Exercise directions → Return only the line containing "806x365 pixels." and each line after it, exactly as written, through the end of the records.

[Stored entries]
..........

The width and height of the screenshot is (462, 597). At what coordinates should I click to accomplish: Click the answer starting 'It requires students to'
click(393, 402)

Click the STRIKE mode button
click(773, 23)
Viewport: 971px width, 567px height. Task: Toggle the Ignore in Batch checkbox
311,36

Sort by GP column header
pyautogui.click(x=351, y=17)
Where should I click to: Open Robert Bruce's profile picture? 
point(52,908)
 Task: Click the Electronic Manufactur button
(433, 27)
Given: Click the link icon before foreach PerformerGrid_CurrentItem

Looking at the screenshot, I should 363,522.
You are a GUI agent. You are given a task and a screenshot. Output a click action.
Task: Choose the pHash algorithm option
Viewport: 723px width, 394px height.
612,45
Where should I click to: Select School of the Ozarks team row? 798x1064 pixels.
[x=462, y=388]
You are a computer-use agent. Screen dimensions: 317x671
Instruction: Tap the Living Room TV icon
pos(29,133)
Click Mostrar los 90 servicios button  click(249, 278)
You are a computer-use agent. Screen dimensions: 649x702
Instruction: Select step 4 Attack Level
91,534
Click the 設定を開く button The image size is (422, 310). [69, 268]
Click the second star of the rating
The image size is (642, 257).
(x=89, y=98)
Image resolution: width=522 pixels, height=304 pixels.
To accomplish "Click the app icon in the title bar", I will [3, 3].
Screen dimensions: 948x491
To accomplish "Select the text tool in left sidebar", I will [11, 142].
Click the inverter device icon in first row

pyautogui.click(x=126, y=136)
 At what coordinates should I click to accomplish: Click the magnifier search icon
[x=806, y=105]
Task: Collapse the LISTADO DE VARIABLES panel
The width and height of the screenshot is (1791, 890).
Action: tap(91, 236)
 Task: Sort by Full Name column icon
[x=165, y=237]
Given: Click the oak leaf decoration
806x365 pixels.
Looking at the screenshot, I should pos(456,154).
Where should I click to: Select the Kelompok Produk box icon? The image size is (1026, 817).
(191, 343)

..........

Exercise answer →
806x365 pixels.
Looking at the screenshot, I should pos(456,154).
Where should I click to: Select the Kelompok Produk box icon? The image size is (1026, 817).
(191, 343)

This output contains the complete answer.